Directions for this task :: Of the entries below, return exactly those lines that fall between the one containing "Sistemas do Futuro (1661, 1108)" and the one containing "[Next slide] (1700, 594)", the two end lines included.

Dataset records ::
══════════════════════════════

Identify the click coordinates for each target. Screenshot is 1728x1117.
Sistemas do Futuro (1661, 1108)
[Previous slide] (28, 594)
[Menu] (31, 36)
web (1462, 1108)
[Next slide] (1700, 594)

══════════════════════════════

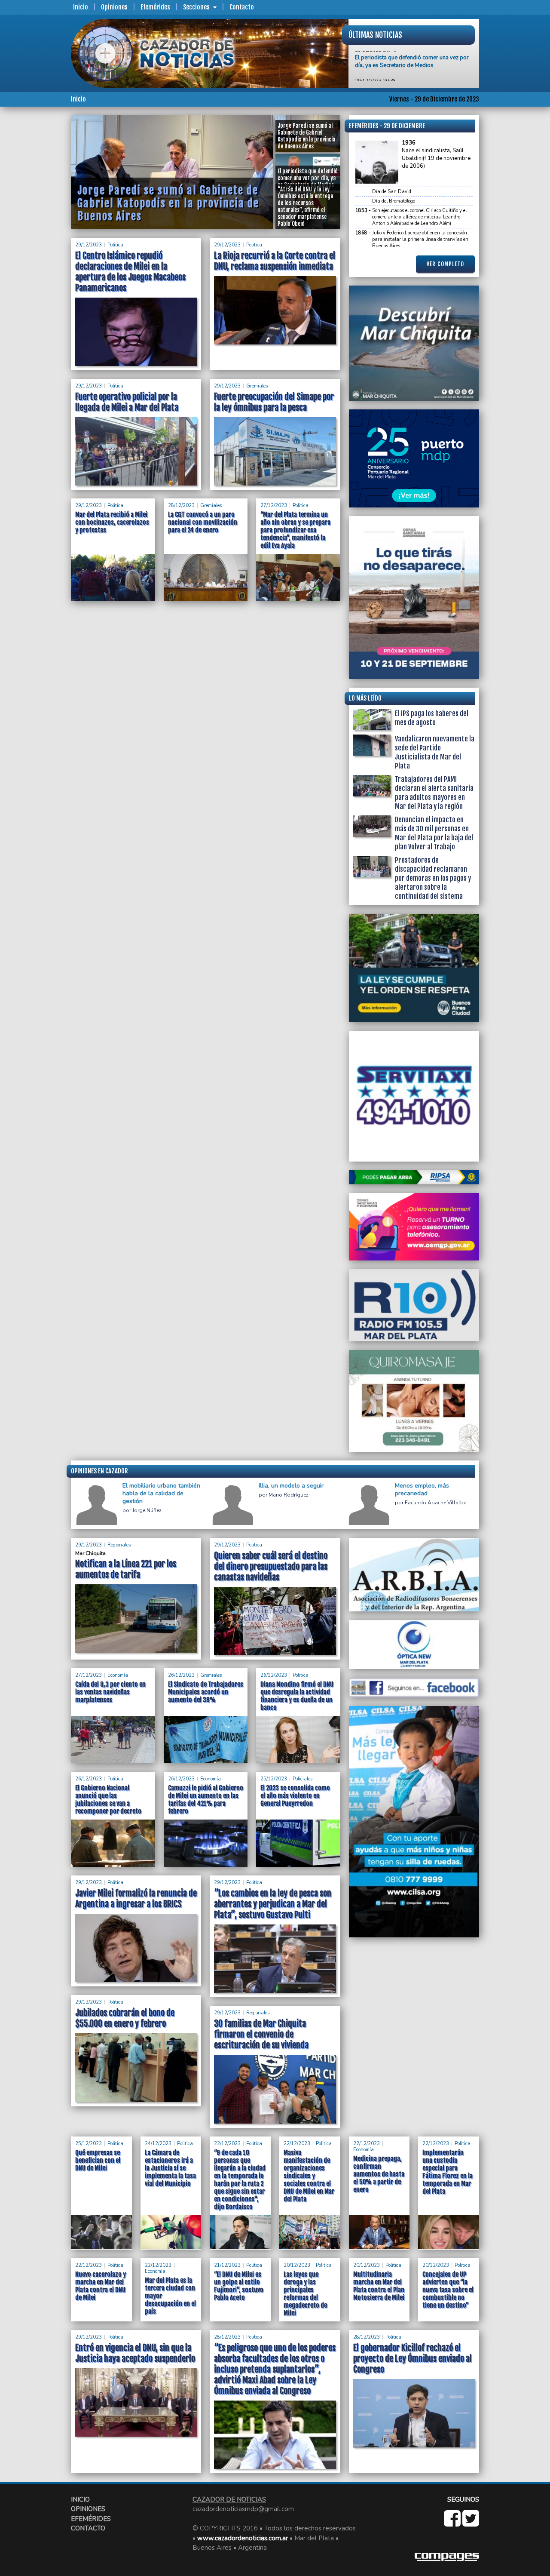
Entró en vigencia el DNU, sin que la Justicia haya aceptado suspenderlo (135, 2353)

══════════════════════════════

Expected answer ::
Sistemas do Futuro (1661, 1108)
[Previous slide] (28, 594)
[Menu] (31, 36)
web (1462, 1108)
[Next slide] (1700, 594)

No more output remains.